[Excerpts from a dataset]

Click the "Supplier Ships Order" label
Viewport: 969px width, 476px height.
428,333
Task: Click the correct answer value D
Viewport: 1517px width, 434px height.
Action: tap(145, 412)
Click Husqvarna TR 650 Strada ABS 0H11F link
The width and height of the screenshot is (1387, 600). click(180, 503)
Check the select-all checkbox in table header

● **Task to complete**
Copy the entries above exactly, leaving none out.

● **The answer**
Click the "Supplier Ships Order" label
Viewport: 969px width, 476px height.
428,333
Task: Click the correct answer value D
Viewport: 1517px width, 434px height.
Action: tap(145, 412)
Click Husqvarna TR 650 Strada ABS 0H11F link
The width and height of the screenshot is (1387, 600). click(180, 503)
Check the select-all checkbox in table header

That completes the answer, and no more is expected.